オリビア、その気持ちはよく分かるぞ。俺も中二の頃、従妹の九蘭くらんに部屋突撃された時に同じ悲鳴を上げた経験があるからな。その時は相手も同じ悲鳴を上げたが。おかげで俺は若さが暴走して従妹を襲おうとした鬼畜野郎だと家族に認識されかけたもんだ。


そんな俺を庇ったのは爺ちゃんだった。


「やめんかお前達! 流星だって悪気があった訳じゃないんじゃ!」


俺はその時爺ちゃんに対する認識を改めたね。普段はアホだと思っていた爺ちゃんだが、いざとなれば俺の味方で居てくれるんだ! ってさ。


「流星は無垢な従妹にちょっとイタズラして新しい刺激を開拓したかっただけなんじゃ! 儂にも経験があるわい。そうじゃろ、流星?」


俺はその時爺ちゃんに対する認識を改めたね。普段はアホだと思っていた爺ちゃんだが、もう手遅れだったんだなってさ。

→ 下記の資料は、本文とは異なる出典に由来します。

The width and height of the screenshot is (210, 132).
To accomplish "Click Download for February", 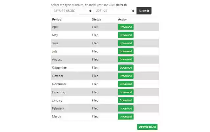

その後俺と爺ちゃんの殴り合いを経て、家族会議からオカンと婆ちゃんによる爺ちゃんの追及会議へとシームレスに移行し、俺は部屋の隅で九蘭に謝り、九蘭も俺に勝手に部屋に入った事を謝って事なきを得た。最初からこれで済むんなら家族会議なんていらなかったよな?


今にして思えば、爺ちゃんは自分に注目を集める発言をする事で俺を助けてくれたのかもしれないと最近では思い始めた。捨てられたら子犬みたいな目で俺を見ていたのも爺ちゃん一流の演技だったんだろう。ありがとう爺ちゃん!


後ろから聞こえるオリビアの悲鳴を聞き流しながら、俺は過去に現実逃避を続けたのだった。